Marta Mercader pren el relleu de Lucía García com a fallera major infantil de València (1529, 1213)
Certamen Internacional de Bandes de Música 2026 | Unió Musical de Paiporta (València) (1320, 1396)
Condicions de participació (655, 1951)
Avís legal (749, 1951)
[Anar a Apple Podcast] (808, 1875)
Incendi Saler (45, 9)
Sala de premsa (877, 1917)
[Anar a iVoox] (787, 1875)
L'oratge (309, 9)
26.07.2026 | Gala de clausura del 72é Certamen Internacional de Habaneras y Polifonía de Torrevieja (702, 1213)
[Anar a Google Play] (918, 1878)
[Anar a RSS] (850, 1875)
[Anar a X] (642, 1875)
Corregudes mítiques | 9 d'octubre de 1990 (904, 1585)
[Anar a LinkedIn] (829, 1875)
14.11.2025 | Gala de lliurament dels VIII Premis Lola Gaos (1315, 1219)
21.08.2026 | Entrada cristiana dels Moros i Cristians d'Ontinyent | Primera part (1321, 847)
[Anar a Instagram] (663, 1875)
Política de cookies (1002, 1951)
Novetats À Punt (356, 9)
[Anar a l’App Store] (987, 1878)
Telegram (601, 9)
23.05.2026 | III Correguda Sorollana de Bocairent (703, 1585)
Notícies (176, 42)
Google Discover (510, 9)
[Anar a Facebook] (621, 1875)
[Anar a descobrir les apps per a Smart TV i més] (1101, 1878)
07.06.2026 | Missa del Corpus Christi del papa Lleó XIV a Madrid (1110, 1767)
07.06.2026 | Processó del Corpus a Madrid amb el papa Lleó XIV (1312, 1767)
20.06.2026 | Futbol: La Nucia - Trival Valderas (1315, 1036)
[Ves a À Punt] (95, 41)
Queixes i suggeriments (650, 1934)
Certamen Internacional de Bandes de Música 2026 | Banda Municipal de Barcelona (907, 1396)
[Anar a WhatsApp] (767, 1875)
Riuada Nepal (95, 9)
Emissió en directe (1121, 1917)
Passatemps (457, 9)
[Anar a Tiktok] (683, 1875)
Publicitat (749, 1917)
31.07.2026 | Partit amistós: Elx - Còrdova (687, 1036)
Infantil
== == ==
### Problem to work on
Check each line of the data above for the string "Gala", and copy the ones that have it.

### Reply to the exercise
26.07.2026 | Gala de clausura del 72é Certamen Internacional de Habaneras y Polifonía de Torrevieja (702, 1213)
14.11.2025 | Gala de lliurament dels VIII Premis Lola Gaos (1315, 1219)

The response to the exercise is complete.